▸ **The request**: Retype every one of the records below character for character, reproducing each line without any alteration.

[Position data for elements and text]
*-*-*

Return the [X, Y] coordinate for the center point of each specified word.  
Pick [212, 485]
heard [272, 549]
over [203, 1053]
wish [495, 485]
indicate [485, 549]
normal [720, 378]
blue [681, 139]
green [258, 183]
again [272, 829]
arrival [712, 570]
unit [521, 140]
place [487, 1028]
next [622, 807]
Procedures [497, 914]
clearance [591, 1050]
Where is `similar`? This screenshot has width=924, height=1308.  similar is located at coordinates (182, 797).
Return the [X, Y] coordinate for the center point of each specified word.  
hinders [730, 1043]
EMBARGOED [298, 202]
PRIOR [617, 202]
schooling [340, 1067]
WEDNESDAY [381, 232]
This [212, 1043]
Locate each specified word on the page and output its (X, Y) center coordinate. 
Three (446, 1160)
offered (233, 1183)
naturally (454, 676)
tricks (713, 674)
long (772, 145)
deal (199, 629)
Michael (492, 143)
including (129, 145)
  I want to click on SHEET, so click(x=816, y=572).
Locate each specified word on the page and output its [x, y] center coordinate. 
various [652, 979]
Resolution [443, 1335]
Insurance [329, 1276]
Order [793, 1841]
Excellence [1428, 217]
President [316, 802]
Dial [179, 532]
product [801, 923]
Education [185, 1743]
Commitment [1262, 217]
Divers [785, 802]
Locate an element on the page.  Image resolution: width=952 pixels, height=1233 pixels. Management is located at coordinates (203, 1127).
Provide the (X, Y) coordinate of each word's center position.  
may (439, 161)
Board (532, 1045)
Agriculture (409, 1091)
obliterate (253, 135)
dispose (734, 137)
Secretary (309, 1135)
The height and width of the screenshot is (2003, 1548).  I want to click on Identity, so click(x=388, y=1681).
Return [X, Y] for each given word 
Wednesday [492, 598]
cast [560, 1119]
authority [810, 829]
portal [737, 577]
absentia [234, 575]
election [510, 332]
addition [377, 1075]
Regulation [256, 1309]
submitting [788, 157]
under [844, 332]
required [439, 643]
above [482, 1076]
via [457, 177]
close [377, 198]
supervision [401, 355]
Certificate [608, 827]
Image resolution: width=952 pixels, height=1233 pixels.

*-*-*

▸ **Response below**:
Return the [X, Y] coordinate for the center point of each specified word.  
Pick [212, 485]
heard [272, 549]
over [203, 1053]
wish [495, 485]
indicate [485, 549]
normal [720, 378]
blue [681, 139]
green [258, 183]
again [272, 829]
arrival [712, 570]
unit [521, 140]
place [487, 1028]
next [622, 807]
Procedures [497, 914]
clearance [591, 1050]
Where is `similar`? This screenshot has width=924, height=1308.  similar is located at coordinates (182, 797).
Return the [X, Y] coordinate for the center point of each specified word.  
hinders [730, 1043]
EMBARGOED [298, 202]
PRIOR [617, 202]
schooling [340, 1067]
WEDNESDAY [381, 232]
This [212, 1043]
Locate each specified word on the page and output its (X, Y) center coordinate. 
Three (446, 1160)
offered (233, 1183)
naturally (454, 676)
tricks (713, 674)
long (772, 145)
deal (199, 629)
Michael (492, 143)
including (129, 145)
  I want to click on SHEET, so click(x=816, y=572).
Locate each specified word on the page and output its [x, y] center coordinate. 
various [652, 979]
Resolution [443, 1335]
Insurance [329, 1276]
Order [793, 1841]
Excellence [1428, 217]
President [316, 802]
Dial [179, 532]
product [801, 923]
Education [185, 1743]
Commitment [1262, 217]
Divers [785, 802]
Locate an element on the page.  Image resolution: width=952 pixels, height=1233 pixels. Management is located at coordinates (203, 1127).
Provide the (X, Y) coordinate of each word's center position.  
may (439, 161)
Board (532, 1045)
Agriculture (409, 1091)
obliterate (253, 135)
dispose (734, 137)
Secretary (309, 1135)
The height and width of the screenshot is (2003, 1548).  I want to click on Identity, so click(x=388, y=1681).
Return [X, Y] for each given word 
Wednesday [492, 598]
cast [560, 1119]
authority [810, 829]
portal [737, 577]
absentia [234, 575]
election [510, 332]
addition [377, 1075]
Regulation [256, 1309]
submitting [788, 157]
under [844, 332]
required [439, 643]
above [482, 1076]
via [457, 177]
close [377, 198]
supervision [401, 355]
Certificate [608, 827]
Image resolution: width=952 pixels, height=1233 pixels.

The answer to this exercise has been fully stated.